## Kutipan Teks
*****
TIMES MALANG, MALANG – Karya buku perdana Muhammad Nafis, berjudul "Transformasi Sosial Politik Ala Gen-Z", resmi dibedah dalam forum diskusi publik dan mendapat sambutan antusias dari para peserta.
Dalam pantauan TIMES Indonesia, Ruang Hall L2 Malang Creative Center, Kota Malang dipenuhi 90 peserta yang didominasi kalangan muda dari beberapa Kampus di Malang, menandai tingginya ketertarikan terhadap gagasan yang mengurai peta sosial-politik Gen Z di era digital.
Dalam paparan pengantarnya, Muhammad Nafis sebagai penulis menyebut bahwa buku ini lahir dari keresahan intelektual sekaligus refleksi panjang terhadap gejala sosial generasi yang kerap distigmatisasi hanya generasi yang suka “healing”.
“Gen Z banyak hanya mengikuti arus, padahal mereka punya potensi luar biasa. Saya ingin mendorong kita semua untuk ikut berkontribusi menciptakan konten-konten positif,” ujarnya, Rabu (26/11/2025).
Ia menjelaskan bahwa kebingungan yang dialami banyak anak muda bukan disebabkan oleh keterbatasan kemampuan, tetapi oleh absennya ruang pembinaan dan pendampingan.
“Gen Z hari ini bukan tidak mampu, tapi tidak memiliki ruang dan mentor yang merangkul. Itu problem utamanya,” ujarnya.
*****
## Baris Data
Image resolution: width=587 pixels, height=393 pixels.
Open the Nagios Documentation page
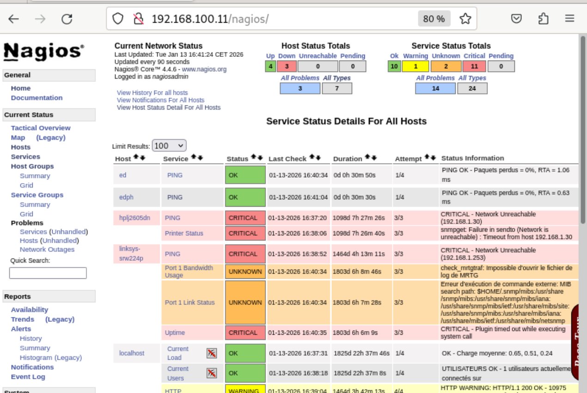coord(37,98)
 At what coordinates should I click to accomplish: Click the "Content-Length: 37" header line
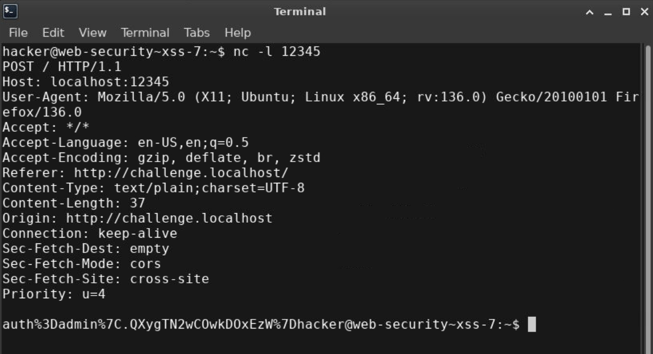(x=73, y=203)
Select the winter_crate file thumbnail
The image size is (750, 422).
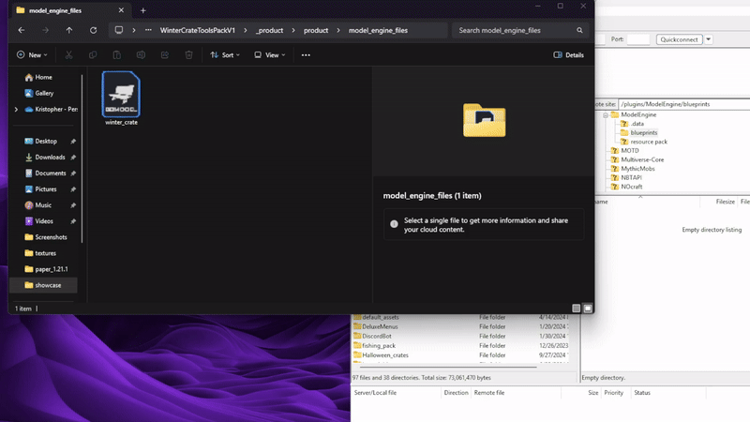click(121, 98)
*****
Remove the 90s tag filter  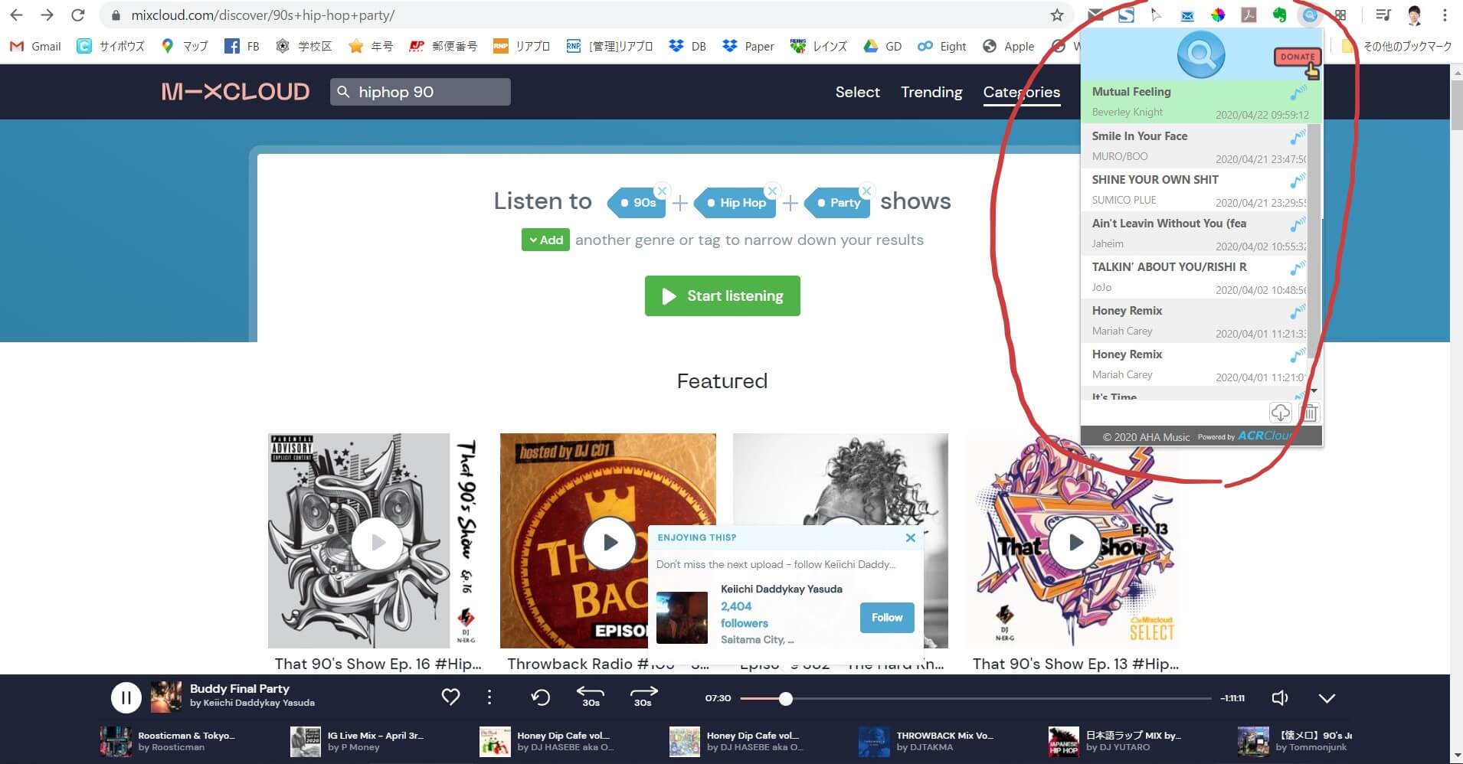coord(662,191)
*****
## Tugas yang Diminta
[a] Berdasarkan berita bedah buku, jawablah:
(i) Apa judul buku perdana Muhammad Nafis?
(ii) Berapa peserta yang memenuhi Ruang Hall L2 Malang Creative Center?
(iii) Menurut penulis, apa penyebab kebingungan yang dialami banyak anak muda?
[b] Lanjutkan berita bedah buku tersebut mulai dari kalimat terakhirnya.
Entri-entri di atas tidak ada hubungannya dengan berita bedah buku.

## Jawaban Tugas
[a]
(i) "Transformasi Sosial Politik Ala Gen-Z".
(ii) 90 peserta.
(iii) Absennya ruang pembinaan dan pendampingan, bukan keterbatasan kemampuan.

[b]
Fenomena transformasi teknologi yang begitu cepat turut digaris bawahi Nafis dalam karyanya.

“Kalau dulu saya harus ke Wilis dan Gramedia untuk membaca buku, hari ini Gen Z cukup membuka layar ponsel,” paparnya. Nafis menutup pengantarnya dengan kutipan khas Tan Malaka, “Terbentur, terbentur, dan akhirnya terbentuk.”
Diskusi buku kian hidup dengan perspektif dari para narasumber. Juwita Hayyuning P, Dosen Ilmu Politik FISIP Universitas Brawijaya, menilai Gen Z sebagai subjek penting sekaligus rentan dalam perubahan sosial politik.
“Perempuan muda terutama yang sering mengalami multi diskriminasi gender,” jelas Juwita.
Ia juga mengingatkan fenomena kekerasan berbasis digital yang makin sering terjadi di ruang maya.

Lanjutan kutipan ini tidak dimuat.